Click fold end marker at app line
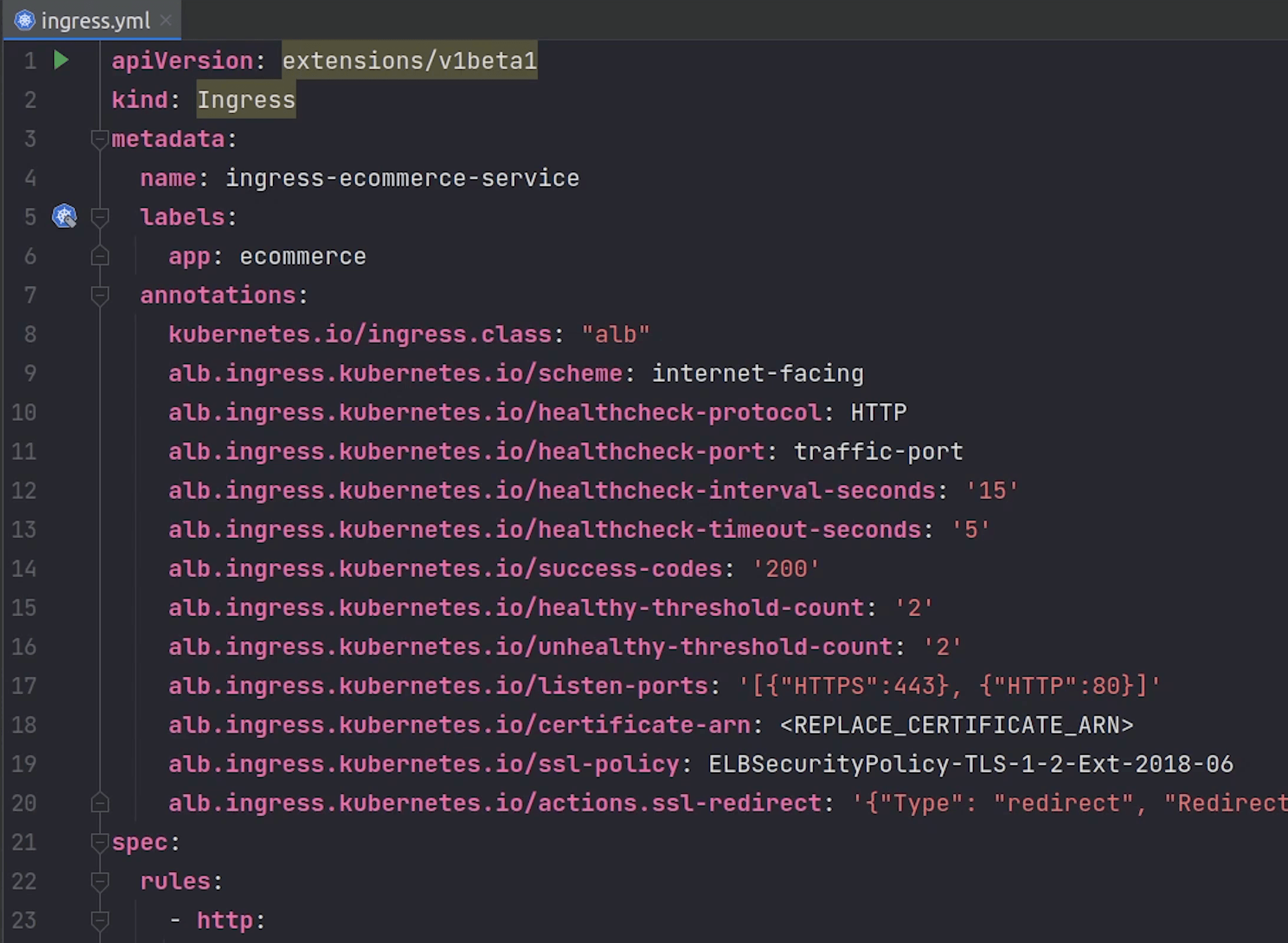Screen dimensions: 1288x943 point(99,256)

---

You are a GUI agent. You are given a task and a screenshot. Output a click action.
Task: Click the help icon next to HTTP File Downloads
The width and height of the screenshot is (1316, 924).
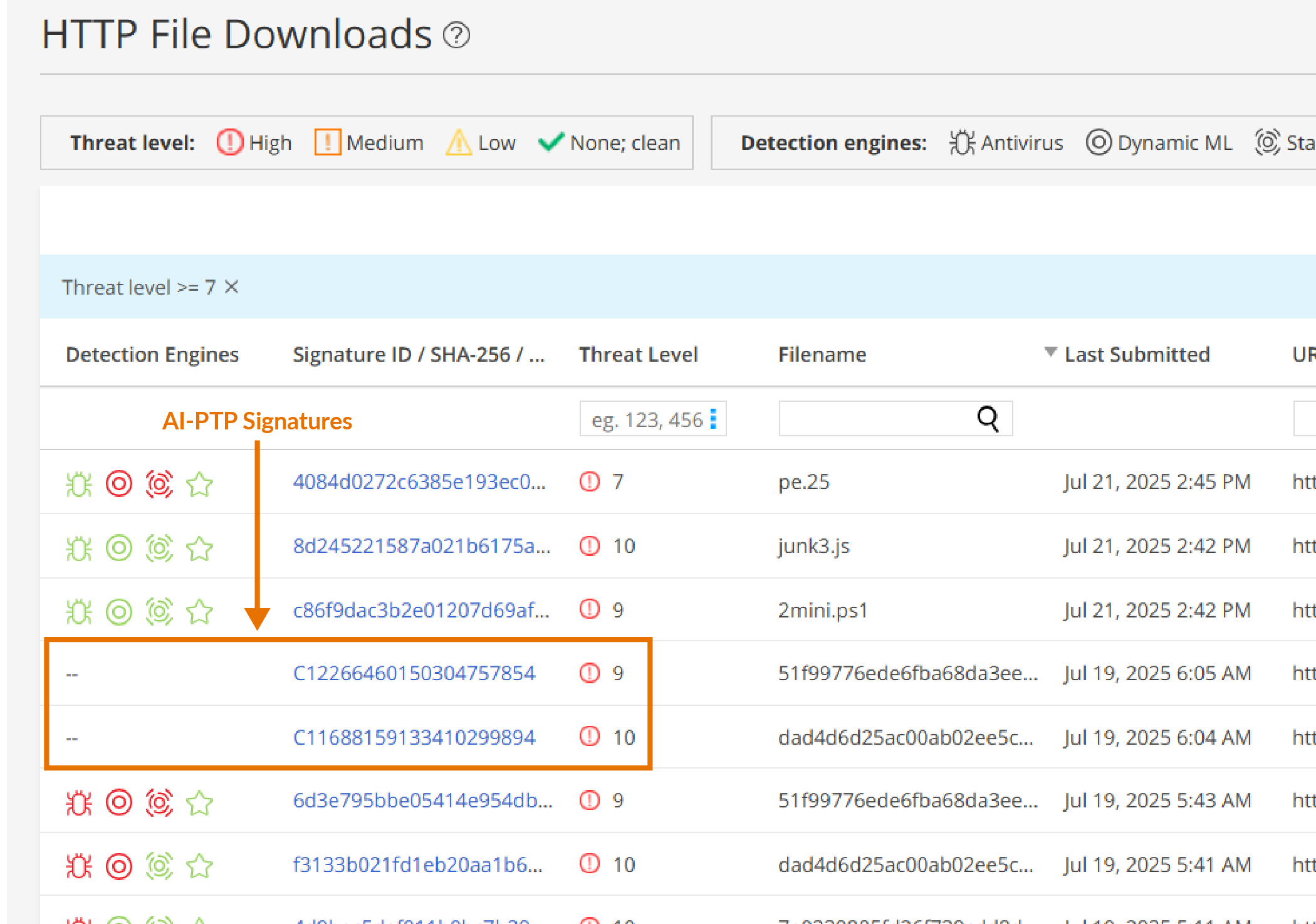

-- What you are asked to do --
Everything above from the line containing "You are a GUI" through the line containing "The width and" must be copied exactly. Nothing outside that range belongs in the answer.

-- Your solution --
You are a GUI agent. You are given a task and a screenshot. Output a click action.
Task: Click the help icon next to HTTP File Downloads
The width and height of the screenshot is (1316, 924).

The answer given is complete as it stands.